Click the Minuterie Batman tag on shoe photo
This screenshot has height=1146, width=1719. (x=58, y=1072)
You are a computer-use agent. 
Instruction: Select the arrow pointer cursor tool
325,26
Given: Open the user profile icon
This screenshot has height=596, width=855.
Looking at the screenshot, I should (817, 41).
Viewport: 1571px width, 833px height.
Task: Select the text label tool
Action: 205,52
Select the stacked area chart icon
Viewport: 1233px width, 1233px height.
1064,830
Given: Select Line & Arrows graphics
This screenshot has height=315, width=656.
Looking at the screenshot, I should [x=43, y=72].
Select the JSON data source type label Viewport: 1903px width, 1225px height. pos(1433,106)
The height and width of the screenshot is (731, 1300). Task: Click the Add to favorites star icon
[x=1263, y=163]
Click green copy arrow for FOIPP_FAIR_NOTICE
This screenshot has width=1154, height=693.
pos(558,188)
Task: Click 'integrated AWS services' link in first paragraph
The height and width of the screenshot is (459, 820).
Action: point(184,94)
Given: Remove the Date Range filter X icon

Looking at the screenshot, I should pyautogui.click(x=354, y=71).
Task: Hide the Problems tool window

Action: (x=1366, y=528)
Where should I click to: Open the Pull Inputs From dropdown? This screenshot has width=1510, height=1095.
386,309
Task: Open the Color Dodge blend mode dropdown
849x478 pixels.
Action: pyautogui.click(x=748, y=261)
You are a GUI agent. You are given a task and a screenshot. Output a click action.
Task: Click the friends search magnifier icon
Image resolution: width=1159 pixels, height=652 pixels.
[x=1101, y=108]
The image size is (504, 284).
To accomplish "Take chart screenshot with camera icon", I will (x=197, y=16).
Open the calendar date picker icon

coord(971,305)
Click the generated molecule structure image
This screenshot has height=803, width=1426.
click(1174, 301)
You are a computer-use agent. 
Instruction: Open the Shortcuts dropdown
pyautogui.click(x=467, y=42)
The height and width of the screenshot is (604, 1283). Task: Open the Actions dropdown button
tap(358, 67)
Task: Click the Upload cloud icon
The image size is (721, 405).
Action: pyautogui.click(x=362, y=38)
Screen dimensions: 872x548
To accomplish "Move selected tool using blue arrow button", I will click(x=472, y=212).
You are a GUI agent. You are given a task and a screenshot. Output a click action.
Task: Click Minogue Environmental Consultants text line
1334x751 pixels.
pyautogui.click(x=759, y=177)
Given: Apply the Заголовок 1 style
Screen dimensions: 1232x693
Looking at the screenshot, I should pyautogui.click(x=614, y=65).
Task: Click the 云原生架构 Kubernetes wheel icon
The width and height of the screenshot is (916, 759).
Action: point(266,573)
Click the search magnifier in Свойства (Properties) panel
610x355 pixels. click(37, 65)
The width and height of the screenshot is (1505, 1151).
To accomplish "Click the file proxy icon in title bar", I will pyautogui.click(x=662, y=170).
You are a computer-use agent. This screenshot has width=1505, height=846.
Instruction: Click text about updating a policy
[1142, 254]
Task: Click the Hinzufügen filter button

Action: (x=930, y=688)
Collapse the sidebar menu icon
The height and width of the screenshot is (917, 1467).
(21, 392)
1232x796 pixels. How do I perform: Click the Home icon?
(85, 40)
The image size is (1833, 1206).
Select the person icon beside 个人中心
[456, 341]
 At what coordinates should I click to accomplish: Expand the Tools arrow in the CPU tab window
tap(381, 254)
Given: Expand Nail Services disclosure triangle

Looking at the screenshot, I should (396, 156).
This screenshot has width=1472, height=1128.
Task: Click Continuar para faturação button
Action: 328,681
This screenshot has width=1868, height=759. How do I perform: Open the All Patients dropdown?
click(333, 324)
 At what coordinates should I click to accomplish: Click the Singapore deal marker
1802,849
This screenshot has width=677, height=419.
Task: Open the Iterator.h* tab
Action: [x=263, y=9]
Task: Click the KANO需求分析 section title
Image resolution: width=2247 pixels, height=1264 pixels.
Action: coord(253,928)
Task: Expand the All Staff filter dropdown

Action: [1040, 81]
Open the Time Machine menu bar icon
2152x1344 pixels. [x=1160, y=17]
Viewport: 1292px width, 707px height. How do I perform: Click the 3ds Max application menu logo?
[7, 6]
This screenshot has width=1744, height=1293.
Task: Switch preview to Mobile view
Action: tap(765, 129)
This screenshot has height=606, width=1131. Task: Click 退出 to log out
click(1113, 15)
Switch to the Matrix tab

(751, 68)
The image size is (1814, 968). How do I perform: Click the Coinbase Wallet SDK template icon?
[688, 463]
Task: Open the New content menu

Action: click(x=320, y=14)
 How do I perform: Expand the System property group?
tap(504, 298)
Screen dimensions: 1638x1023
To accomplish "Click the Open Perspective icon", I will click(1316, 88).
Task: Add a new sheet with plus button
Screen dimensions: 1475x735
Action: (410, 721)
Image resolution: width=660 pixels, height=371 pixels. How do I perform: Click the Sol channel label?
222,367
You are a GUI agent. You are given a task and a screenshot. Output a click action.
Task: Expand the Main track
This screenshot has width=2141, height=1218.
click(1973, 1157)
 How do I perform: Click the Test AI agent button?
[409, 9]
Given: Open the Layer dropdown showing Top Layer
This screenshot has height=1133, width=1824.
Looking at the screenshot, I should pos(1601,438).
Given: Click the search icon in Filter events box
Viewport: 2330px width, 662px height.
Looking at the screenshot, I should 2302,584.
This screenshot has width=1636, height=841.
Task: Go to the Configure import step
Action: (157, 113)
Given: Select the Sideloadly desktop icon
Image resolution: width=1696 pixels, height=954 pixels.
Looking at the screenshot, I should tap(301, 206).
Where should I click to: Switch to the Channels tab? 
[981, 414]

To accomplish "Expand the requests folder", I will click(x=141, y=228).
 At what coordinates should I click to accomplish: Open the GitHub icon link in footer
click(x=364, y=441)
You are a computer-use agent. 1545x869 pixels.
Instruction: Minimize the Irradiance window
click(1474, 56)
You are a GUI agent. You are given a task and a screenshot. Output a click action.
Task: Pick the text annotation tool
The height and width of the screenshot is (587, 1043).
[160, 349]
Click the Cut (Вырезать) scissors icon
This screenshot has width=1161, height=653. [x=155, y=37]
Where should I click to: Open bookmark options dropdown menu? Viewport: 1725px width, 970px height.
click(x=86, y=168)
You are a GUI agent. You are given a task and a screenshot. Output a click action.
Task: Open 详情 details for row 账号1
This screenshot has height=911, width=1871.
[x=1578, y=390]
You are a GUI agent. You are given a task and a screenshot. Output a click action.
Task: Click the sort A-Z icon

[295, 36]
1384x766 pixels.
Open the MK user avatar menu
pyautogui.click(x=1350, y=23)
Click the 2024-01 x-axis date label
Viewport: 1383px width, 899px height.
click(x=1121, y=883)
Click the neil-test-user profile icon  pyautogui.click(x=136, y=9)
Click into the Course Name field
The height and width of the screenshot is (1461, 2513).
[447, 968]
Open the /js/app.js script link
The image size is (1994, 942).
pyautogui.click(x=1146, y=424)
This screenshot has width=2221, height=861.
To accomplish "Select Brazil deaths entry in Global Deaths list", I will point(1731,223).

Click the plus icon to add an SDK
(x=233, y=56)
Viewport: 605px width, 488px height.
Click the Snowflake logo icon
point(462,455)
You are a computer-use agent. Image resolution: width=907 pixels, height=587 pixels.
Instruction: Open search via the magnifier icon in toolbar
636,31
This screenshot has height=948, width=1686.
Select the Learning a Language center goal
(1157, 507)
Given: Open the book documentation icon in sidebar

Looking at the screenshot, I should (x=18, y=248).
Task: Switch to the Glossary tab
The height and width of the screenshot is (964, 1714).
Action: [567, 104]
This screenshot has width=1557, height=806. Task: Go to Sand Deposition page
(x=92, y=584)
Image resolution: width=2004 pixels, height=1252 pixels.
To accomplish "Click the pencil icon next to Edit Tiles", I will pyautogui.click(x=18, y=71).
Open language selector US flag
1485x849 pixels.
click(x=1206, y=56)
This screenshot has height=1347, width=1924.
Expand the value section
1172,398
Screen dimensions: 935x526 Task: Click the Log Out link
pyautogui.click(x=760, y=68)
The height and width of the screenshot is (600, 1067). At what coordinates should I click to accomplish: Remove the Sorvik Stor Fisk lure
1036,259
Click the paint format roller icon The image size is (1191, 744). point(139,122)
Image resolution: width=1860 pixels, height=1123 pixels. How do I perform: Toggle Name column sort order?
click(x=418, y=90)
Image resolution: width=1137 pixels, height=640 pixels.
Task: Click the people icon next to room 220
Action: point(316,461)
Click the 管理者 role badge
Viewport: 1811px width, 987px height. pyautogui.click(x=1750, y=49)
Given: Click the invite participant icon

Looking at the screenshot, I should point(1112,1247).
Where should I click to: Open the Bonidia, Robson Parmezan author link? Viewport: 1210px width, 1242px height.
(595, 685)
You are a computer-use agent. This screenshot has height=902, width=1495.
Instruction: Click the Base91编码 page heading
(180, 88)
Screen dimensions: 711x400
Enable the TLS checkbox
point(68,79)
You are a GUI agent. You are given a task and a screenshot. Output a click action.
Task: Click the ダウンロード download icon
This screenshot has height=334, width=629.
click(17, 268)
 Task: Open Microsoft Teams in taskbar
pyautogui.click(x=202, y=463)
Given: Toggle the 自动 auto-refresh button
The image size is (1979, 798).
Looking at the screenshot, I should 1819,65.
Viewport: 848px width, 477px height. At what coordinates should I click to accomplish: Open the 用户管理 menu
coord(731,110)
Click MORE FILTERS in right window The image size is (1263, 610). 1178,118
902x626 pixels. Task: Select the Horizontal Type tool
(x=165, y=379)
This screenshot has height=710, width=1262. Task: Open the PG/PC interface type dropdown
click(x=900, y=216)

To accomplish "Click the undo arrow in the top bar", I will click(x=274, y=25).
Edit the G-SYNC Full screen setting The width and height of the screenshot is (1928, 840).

━━━━

*Problem requirements*. Scan the data above, find each line with "computer", and copy it.

*Result*.
You are a computer-use agent. 
You are a computer-use agent. 
You are a computer-use agent. This screenshot has width=1505, height=846.
You are a computer-use agent. 1545x869 pixels.
You are a computer-use agent. Image resolution: width=907 pixels, height=587 pixels.
You are a computer-use agent. This screenshot has height=902, width=1495.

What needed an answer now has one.